Information shown Start Marker

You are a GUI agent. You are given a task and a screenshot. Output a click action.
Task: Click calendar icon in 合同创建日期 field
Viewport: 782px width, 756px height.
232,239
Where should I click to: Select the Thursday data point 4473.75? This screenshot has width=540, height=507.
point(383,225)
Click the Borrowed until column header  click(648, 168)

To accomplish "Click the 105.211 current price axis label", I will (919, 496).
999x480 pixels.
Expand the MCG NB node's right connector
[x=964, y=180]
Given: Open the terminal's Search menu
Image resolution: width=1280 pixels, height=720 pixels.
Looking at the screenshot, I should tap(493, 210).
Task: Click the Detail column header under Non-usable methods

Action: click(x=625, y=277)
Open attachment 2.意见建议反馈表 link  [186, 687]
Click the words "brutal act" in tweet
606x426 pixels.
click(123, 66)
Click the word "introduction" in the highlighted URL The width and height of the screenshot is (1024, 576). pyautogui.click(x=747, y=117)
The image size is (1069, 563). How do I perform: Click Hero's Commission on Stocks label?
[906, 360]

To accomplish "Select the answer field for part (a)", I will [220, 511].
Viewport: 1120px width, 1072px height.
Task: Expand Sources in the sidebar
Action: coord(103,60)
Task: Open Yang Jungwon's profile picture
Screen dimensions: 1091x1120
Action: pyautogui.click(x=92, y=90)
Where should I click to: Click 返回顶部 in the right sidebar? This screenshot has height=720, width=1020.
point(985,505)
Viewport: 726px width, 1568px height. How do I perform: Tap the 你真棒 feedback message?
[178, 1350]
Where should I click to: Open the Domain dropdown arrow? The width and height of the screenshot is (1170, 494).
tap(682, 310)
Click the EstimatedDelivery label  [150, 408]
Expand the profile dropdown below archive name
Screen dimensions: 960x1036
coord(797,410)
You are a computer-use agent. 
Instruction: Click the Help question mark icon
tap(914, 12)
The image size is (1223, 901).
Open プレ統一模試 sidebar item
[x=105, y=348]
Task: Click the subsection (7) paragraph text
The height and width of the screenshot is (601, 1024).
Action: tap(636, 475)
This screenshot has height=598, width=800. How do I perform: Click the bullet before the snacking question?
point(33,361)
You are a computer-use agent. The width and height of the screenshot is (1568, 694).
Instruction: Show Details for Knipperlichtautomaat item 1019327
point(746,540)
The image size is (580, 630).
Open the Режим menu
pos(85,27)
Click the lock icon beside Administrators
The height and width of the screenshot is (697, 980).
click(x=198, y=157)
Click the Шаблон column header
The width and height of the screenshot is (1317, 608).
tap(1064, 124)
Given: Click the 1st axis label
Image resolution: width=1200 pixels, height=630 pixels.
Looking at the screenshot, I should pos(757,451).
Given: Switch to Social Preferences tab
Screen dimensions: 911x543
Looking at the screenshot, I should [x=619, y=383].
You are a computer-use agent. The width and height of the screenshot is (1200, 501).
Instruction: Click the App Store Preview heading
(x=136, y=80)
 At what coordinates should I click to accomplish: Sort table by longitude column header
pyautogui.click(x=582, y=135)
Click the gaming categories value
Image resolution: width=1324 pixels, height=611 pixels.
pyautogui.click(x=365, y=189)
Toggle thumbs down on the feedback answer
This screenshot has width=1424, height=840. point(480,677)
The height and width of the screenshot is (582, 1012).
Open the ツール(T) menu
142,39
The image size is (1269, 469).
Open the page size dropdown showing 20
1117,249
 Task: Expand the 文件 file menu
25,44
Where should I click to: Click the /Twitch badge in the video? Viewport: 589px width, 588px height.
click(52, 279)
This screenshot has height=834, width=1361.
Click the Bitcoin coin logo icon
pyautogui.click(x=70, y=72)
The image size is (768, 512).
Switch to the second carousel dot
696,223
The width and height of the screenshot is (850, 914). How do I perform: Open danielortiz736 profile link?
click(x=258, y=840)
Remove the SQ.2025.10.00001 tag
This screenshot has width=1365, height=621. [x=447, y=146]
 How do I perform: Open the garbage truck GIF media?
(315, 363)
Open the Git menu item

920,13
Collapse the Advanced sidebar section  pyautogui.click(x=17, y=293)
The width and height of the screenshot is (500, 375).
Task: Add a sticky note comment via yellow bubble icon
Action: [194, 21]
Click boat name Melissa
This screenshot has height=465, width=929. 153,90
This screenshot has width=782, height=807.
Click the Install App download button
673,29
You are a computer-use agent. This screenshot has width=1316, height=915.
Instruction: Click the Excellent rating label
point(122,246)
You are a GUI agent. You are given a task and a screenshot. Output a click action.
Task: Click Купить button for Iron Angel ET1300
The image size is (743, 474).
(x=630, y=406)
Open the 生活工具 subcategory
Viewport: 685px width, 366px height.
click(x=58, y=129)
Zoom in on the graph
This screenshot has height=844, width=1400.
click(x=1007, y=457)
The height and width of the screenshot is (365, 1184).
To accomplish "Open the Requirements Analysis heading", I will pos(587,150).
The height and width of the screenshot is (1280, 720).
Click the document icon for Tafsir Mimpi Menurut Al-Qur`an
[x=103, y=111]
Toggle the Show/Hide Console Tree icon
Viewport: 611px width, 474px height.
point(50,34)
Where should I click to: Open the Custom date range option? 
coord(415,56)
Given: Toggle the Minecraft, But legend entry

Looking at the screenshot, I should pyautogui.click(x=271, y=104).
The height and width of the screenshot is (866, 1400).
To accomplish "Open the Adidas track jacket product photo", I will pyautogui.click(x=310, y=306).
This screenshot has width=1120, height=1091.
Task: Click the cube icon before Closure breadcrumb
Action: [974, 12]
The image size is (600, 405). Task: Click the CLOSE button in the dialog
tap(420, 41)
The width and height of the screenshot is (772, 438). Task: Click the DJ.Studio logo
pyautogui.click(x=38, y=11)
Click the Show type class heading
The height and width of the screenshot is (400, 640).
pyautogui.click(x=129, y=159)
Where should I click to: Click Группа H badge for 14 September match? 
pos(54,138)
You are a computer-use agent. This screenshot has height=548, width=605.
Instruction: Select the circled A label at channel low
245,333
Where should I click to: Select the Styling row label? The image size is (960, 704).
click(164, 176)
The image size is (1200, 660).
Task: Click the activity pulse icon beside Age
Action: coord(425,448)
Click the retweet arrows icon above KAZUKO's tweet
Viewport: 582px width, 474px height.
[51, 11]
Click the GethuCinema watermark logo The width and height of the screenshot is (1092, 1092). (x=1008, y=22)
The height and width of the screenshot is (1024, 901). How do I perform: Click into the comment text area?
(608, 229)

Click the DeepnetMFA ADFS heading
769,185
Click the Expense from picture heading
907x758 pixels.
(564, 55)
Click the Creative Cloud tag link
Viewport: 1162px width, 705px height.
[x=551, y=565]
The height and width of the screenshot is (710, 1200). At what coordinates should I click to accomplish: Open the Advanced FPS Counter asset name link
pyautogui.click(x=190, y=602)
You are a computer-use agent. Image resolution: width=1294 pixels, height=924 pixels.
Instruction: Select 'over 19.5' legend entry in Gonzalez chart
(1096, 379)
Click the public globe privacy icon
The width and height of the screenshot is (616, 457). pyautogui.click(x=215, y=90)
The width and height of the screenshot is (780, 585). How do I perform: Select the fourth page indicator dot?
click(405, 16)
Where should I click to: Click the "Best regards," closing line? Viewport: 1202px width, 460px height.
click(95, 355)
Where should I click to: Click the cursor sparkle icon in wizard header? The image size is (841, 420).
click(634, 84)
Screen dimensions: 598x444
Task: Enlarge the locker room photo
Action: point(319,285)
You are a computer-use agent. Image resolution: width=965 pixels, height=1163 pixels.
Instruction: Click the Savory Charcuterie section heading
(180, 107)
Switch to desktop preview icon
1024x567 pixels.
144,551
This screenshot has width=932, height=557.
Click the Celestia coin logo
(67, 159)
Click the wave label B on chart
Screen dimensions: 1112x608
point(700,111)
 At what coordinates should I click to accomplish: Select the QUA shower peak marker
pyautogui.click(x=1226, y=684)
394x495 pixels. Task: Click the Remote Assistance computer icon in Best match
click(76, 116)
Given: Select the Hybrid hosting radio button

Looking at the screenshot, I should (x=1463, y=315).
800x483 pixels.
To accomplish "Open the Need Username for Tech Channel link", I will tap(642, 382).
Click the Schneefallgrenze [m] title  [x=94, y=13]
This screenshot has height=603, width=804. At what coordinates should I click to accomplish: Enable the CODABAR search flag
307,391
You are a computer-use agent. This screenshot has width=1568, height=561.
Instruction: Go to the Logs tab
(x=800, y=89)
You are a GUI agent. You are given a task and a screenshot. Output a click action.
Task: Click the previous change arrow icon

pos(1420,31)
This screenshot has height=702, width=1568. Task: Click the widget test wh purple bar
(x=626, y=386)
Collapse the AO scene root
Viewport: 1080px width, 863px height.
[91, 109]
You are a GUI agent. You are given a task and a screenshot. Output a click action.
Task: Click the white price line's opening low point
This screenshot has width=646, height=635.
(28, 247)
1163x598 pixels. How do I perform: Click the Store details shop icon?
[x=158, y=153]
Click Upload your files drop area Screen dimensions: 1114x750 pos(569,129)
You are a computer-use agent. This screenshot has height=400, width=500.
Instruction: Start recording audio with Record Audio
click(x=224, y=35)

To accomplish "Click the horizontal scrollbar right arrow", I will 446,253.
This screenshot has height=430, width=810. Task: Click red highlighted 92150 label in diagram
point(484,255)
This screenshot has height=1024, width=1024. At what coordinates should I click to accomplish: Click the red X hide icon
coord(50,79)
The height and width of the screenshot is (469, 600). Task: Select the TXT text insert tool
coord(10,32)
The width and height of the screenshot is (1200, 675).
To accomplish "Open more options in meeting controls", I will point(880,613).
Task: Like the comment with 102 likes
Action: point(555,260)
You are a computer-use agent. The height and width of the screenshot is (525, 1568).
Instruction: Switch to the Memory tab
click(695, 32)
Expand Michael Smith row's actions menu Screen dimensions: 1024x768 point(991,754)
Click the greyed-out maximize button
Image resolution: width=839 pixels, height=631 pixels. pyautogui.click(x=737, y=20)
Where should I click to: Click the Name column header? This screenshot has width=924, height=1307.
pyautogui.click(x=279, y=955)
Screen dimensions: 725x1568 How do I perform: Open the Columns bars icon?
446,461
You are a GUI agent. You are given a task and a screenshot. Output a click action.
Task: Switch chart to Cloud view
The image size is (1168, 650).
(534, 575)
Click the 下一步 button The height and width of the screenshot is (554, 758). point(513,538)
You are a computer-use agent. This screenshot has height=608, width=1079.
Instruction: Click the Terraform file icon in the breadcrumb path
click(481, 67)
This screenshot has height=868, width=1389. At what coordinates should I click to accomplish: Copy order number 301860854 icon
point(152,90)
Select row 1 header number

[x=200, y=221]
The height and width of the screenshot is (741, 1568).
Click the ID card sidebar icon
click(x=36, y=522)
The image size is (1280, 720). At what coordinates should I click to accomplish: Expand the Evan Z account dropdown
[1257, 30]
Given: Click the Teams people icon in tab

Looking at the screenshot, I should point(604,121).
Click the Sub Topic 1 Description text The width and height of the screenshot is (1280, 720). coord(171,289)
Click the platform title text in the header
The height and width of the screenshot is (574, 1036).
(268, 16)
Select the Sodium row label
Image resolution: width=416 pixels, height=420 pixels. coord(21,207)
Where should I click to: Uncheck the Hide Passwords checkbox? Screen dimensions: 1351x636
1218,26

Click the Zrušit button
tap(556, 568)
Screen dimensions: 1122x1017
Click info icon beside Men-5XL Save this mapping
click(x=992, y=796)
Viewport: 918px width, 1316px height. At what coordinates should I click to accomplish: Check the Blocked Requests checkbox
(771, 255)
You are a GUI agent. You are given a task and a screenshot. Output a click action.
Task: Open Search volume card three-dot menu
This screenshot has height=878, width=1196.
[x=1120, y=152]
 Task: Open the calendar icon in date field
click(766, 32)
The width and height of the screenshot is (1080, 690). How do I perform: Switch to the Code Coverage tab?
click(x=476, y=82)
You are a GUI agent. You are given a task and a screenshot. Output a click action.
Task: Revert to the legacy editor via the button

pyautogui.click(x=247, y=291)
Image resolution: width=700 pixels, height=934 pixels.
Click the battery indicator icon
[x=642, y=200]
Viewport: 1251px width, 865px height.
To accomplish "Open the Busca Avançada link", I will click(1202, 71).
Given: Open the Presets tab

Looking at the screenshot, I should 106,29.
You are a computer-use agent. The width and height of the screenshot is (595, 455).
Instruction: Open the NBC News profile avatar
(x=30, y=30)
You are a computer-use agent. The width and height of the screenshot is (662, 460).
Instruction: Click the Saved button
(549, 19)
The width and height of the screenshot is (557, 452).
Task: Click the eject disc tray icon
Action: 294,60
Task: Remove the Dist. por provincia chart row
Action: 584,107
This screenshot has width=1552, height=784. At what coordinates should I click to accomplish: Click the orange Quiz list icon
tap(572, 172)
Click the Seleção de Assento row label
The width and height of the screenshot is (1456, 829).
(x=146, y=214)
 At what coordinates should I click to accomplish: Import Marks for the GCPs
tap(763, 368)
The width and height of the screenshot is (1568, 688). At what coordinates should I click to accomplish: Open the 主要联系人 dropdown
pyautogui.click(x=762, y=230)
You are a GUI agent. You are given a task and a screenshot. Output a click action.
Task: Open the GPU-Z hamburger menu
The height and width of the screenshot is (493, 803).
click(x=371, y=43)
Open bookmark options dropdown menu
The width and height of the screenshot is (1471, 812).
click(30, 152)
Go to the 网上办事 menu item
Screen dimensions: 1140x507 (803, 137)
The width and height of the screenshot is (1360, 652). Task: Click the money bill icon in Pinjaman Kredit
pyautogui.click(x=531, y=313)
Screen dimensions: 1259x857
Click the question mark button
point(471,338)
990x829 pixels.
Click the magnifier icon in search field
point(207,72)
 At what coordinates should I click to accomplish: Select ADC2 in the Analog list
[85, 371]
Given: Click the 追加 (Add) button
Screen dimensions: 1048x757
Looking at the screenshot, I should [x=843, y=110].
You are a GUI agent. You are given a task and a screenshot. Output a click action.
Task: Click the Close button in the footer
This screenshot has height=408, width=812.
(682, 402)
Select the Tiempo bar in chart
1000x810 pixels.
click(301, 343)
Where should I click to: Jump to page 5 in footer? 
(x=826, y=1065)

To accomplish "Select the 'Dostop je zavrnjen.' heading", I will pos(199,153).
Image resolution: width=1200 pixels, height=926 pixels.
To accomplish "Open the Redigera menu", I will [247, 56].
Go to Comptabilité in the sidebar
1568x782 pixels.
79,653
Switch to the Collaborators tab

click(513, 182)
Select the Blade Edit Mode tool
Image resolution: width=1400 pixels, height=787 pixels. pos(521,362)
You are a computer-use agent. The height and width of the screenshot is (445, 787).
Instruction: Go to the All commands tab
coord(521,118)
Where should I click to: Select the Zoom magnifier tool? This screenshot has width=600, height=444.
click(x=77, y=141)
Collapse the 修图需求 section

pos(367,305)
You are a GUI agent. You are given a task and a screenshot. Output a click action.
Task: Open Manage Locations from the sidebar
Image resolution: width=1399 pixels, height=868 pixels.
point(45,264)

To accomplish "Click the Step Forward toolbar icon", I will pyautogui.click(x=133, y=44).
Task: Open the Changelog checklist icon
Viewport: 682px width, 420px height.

Information shown End Marker

» **Work task**: Apply a filter for "price" to the data above, then copy each line that matches.

» **Solution for this problem**:
To accomplish "Click the 105.211 current price axis label", I will (919, 496).
Task: Click the white price line's opening low point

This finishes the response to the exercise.